I was so embarrassed, I turned bright red. “Julie, please don’t tell
anyone” I pleaded.
“Don’t worry” she said, “I won’t tell anyone, but I won’t have to. By
the way, you and I have a double date next weekend, Ron’s going to be
your date. I gave him your number.”
I couldn’t believe what she was saying. “Julie, I can’t go out with
Ron, I’m a guy.”
“Well, it certainly seemed like you two were hitting it off just fine.
Don’t worry, you can come over early and I’ll get you all dolled up.”
One week later, I was back at Julie’s house, letting her do my make-up
and hair once again. By this time I was really looking forward to the
date. When Ron arrived, he gave me a nice kiss and hug and made me feel
like a princess. We made dinner and ate together and once again I fell
into the girl’s role with him. We held hands, kissed and talked, and
had a great time.
Six months later, I’m still dating Ron, and now I’m his girlfriend
Kris. He treats me like a lady in public, but the bedroom, he makes me
service him like a complete slut. He never lets me cum, so I’m
constantly in a state of arousal, although I service him all the time.
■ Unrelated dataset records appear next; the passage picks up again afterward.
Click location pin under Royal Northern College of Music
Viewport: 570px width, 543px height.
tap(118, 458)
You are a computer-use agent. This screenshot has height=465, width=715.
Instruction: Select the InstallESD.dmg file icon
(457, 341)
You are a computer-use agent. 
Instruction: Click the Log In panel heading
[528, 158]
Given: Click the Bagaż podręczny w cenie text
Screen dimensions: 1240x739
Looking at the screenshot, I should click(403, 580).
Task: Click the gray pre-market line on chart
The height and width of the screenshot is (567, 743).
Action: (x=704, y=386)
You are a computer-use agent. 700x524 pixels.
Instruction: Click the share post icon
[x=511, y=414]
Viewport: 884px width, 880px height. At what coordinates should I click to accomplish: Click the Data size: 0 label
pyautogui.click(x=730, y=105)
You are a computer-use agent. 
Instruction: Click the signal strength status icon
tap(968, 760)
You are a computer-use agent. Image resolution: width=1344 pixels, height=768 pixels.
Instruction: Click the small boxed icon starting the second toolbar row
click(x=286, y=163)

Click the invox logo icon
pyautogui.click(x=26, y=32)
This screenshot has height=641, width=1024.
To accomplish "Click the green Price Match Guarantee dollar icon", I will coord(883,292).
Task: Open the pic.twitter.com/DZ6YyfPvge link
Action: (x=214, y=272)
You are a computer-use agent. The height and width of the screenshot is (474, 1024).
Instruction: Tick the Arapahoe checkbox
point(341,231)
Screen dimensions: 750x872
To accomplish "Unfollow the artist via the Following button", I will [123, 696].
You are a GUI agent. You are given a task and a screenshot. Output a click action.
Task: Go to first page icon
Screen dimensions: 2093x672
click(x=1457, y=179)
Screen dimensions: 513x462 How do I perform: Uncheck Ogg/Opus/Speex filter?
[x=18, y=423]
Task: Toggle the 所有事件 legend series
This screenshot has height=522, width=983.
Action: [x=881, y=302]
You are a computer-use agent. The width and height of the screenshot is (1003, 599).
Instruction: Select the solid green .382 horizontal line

I walk around in a complete sexual daze, unable to focus on anything
except shopping for cute dresses and skirts for him. At first I simply
and submissively followed his lead, but then I started to develop
romantic feelings for him.
Now I find men terribly attractive and find myself looking at them and
flirting with them against my will. My mind screams to get out of this
relationship, to date girls again, but I can’t stop dressing up for
Ron, and dating him. I’m completely in his control and I love it.